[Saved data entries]
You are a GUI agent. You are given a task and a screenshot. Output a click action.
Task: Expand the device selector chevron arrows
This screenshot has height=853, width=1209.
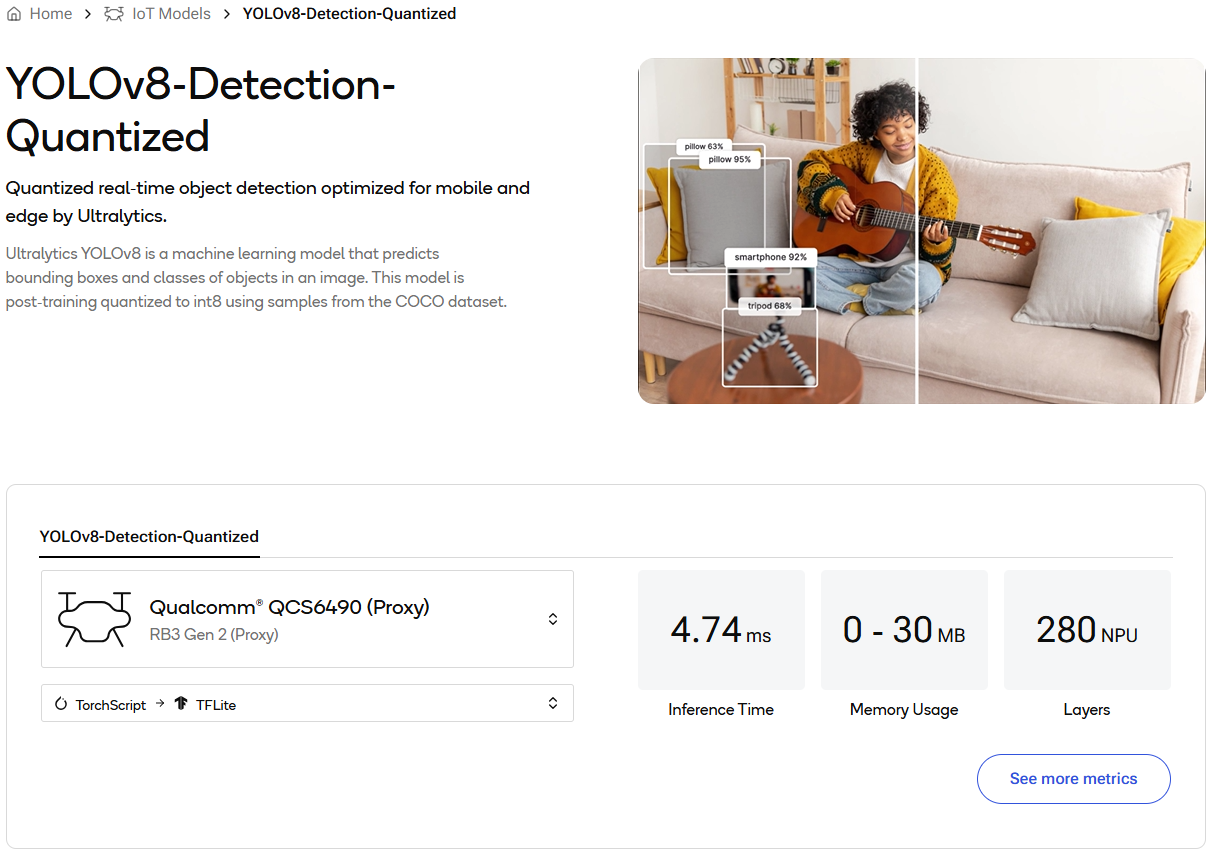click(553, 619)
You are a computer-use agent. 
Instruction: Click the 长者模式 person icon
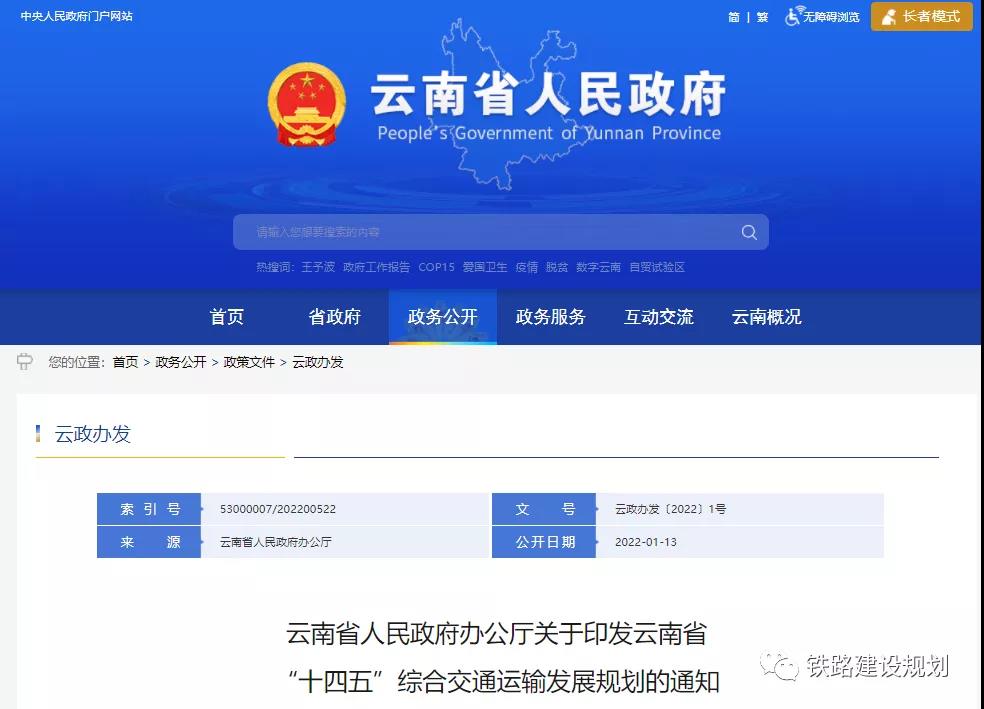pyautogui.click(x=888, y=17)
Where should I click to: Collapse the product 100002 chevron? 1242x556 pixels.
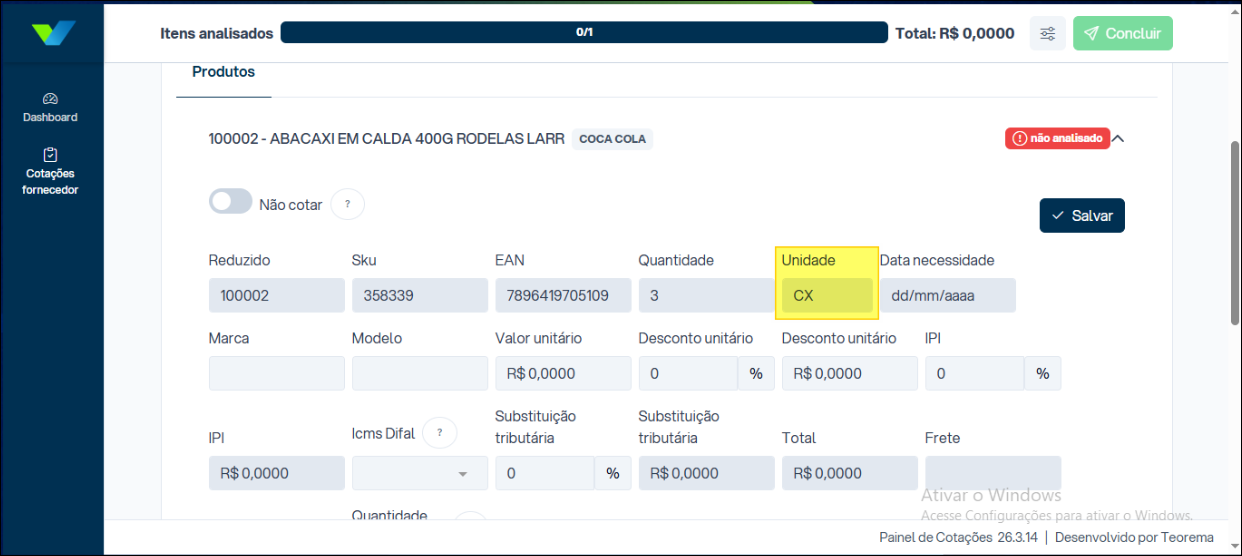point(1118,139)
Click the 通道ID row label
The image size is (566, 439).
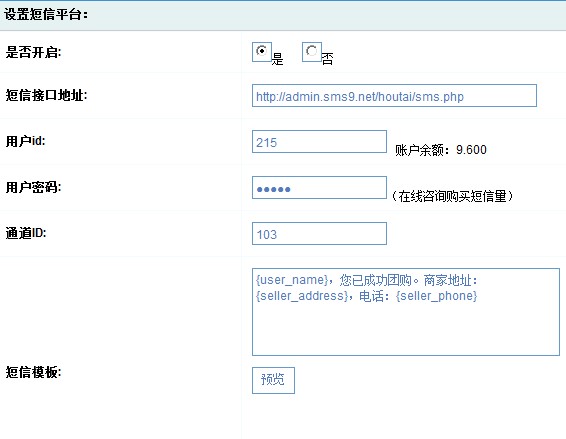(26, 233)
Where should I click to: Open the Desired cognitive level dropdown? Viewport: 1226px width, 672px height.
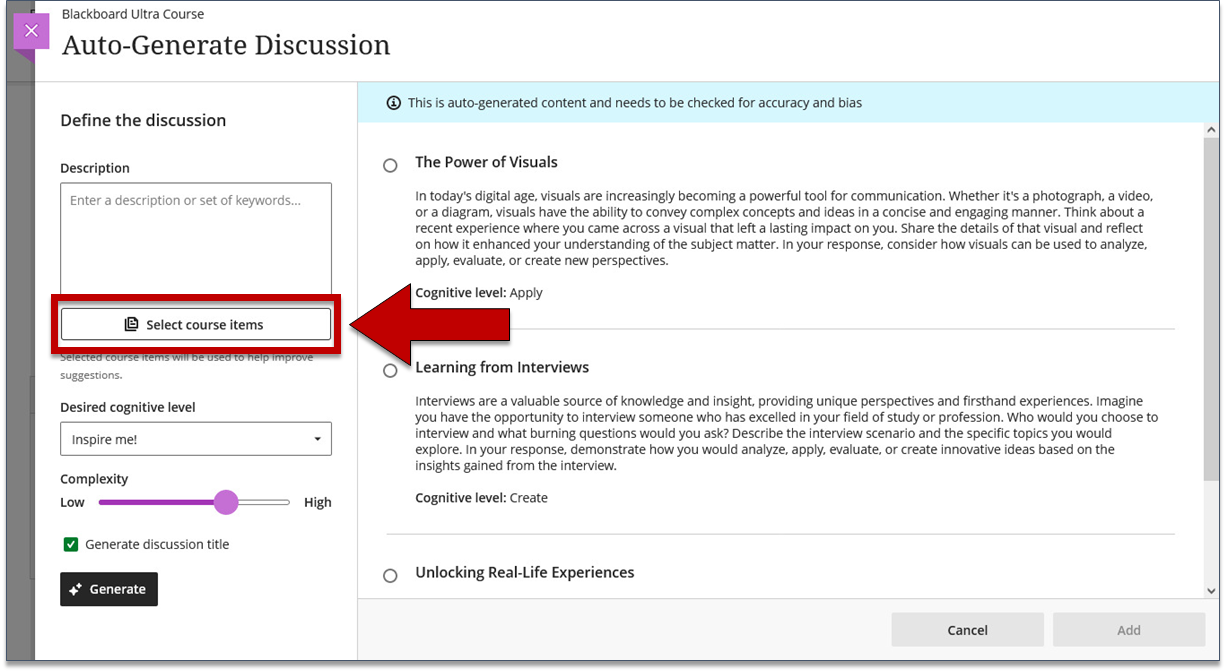(x=196, y=439)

◆ Required work ◆
Select every line in the records above that contains the word "agent".

◆ Task result ◆
You are a GUI agent. You are given a task and a screenshot. Output a click action.
You are a computer-use agent. 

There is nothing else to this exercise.